Thanks for the bug report! Template instantiations are missing from the test cases, I will go debugging.

I did a little debugging, and the problem is the template itself isn't a complete type until you require it with RequireCompleteType. You have this same problem with incomplete types: https://godbolt.org/z/hvf3M4

I would suspect you either add a RequireCompleteType for your loader_uninitialized checks, or move the check somewhere where it is already complete.

I did a little debugging, and the problem is the template itself isn't a complete type

That's clear cut then, thanks. This patch was limited to trivially constructible types, and we don't know whether the type is trivially constructible if it's incomplete. Thus it does require complete types and we're missing a check in sema

Yep! Declaring a global variable that isn't 'extern' with an incomplete type is disallowed anyway, so if you call RequireCompleteType, you're likely just diagnosing that early.

You MIGHT have to do some work to allow:

struct S;
extern S foo __attribute__((loader_uninitialized));
JonChesterfield added a comment.EditedAug 14 2020, 10:50 AM

Yep! Declaring a global variable that isn't 'extern' with an incomplete type is disallowed anyway, so if you call RequireCompleteType, you're likely just diagnosing that early.

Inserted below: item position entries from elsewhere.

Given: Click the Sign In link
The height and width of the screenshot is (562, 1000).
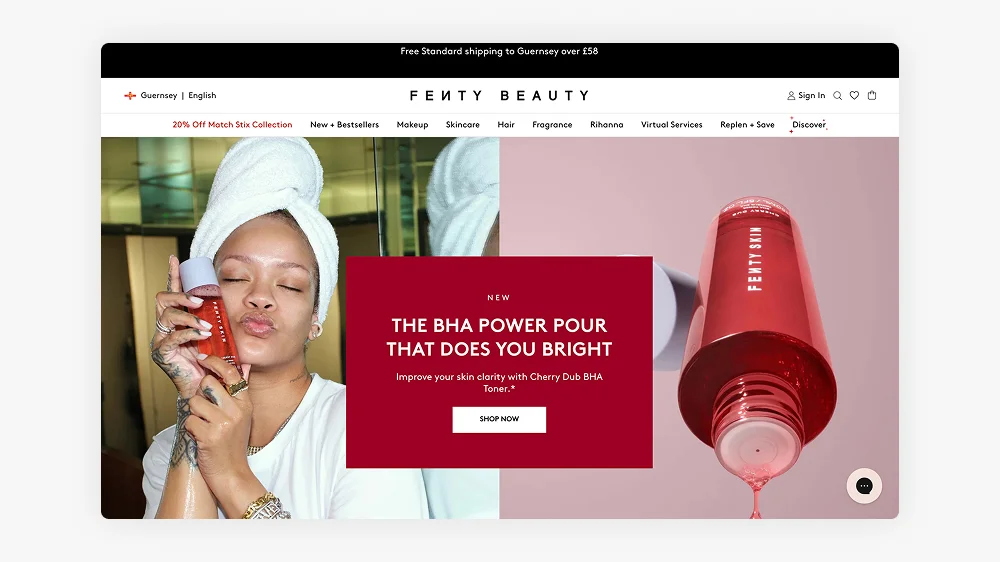Looking at the screenshot, I should pyautogui.click(x=811, y=96).
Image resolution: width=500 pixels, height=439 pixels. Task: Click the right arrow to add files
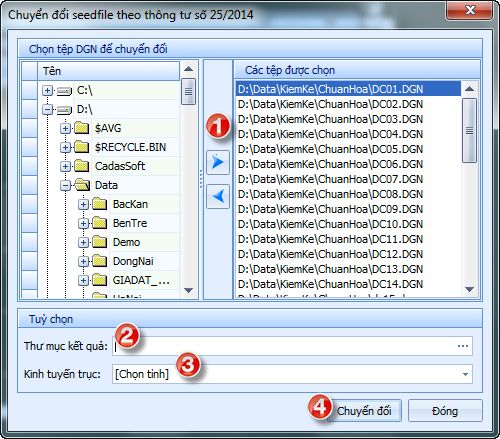click(x=218, y=162)
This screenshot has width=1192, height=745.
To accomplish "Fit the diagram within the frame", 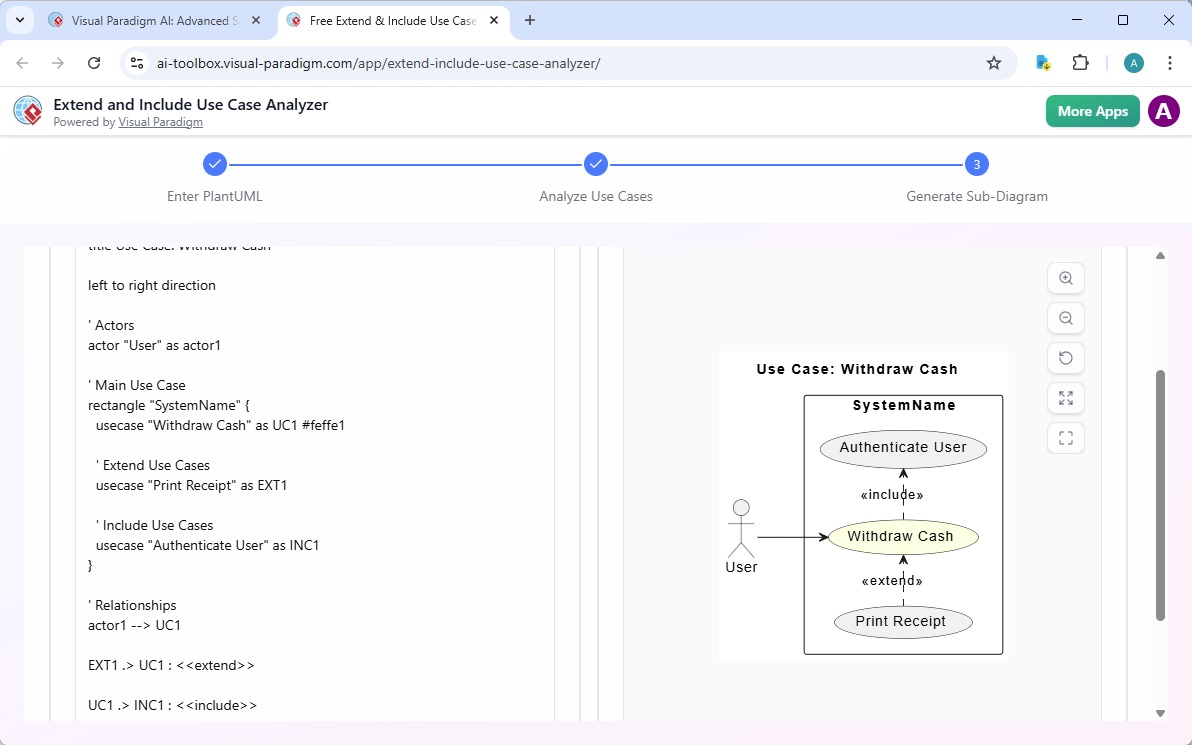I will 1065,438.
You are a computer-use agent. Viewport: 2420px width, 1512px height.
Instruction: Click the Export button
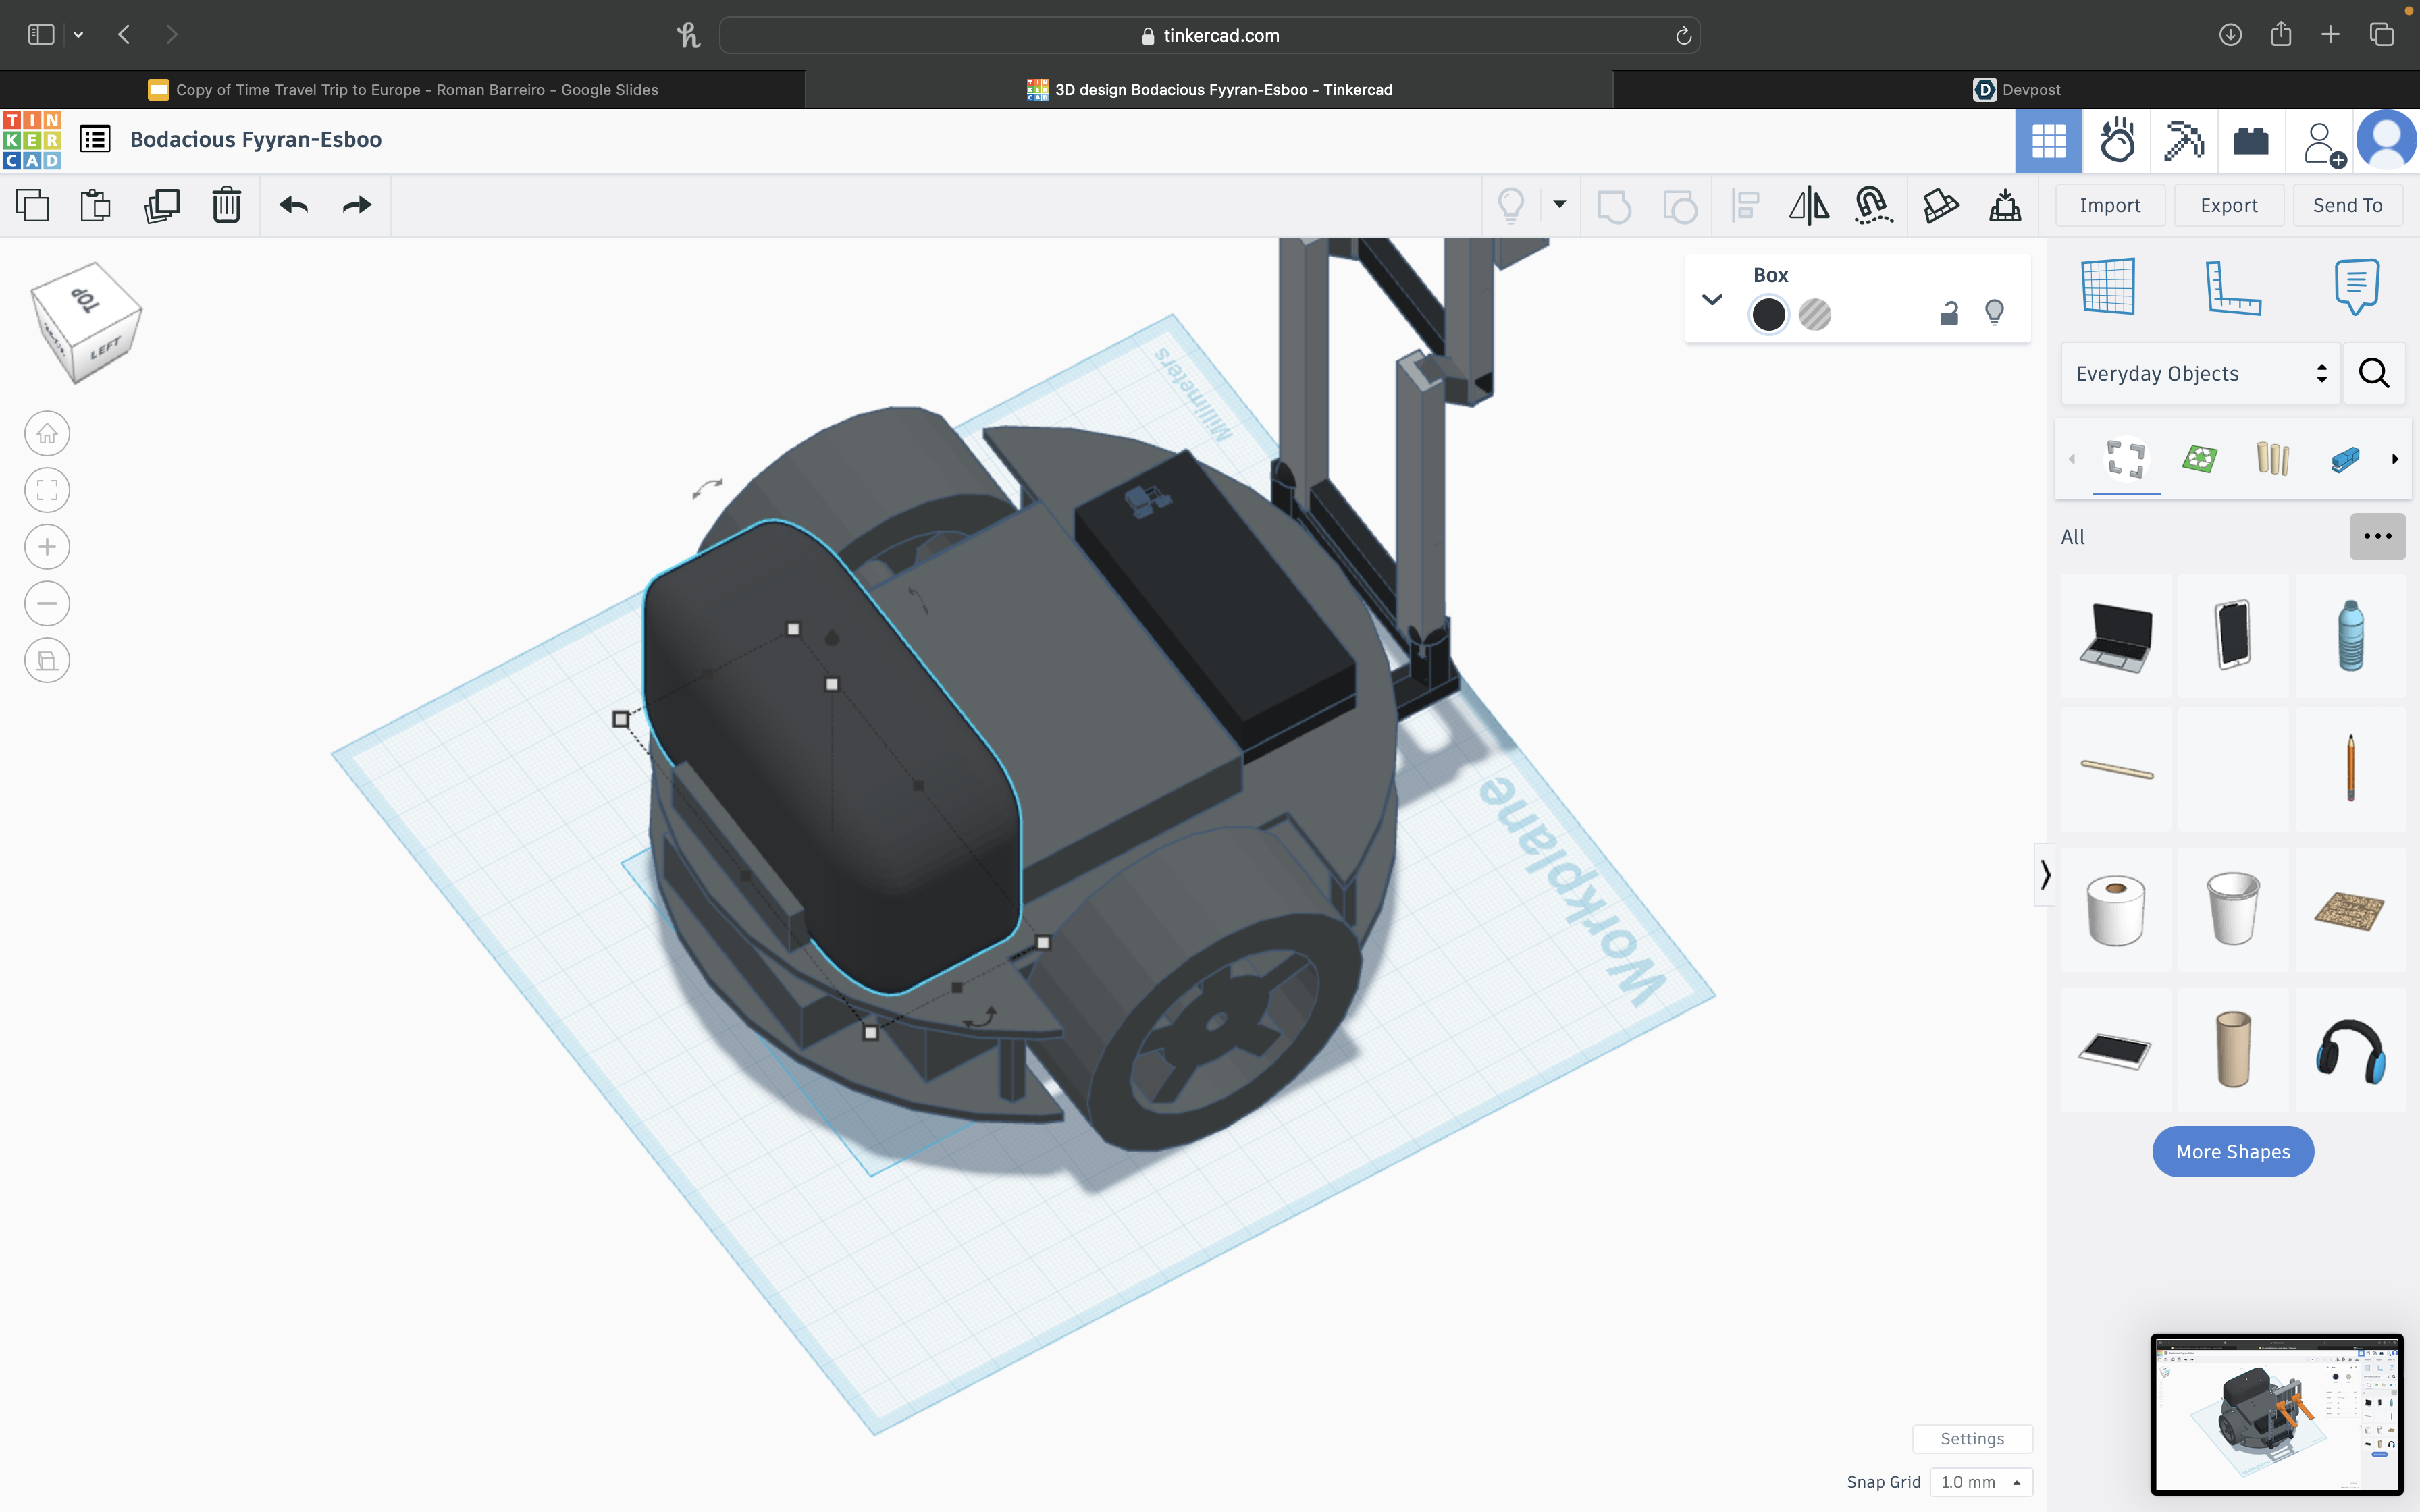click(x=2228, y=206)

You MIGHT have to do some work to allow:

struct S;
extern S foo __attribute__((loader_uninitialized));

I'll add that to the tests. Looking OK so far, added a check to SemaDecl and the crash is gone. No fix needed for C. Will have a patch up soon

edit: extern + loader_uninitialized was rejected in the first patch, will check it still works like that

Fix proposed at D85990. Thanks for the detailed bug report!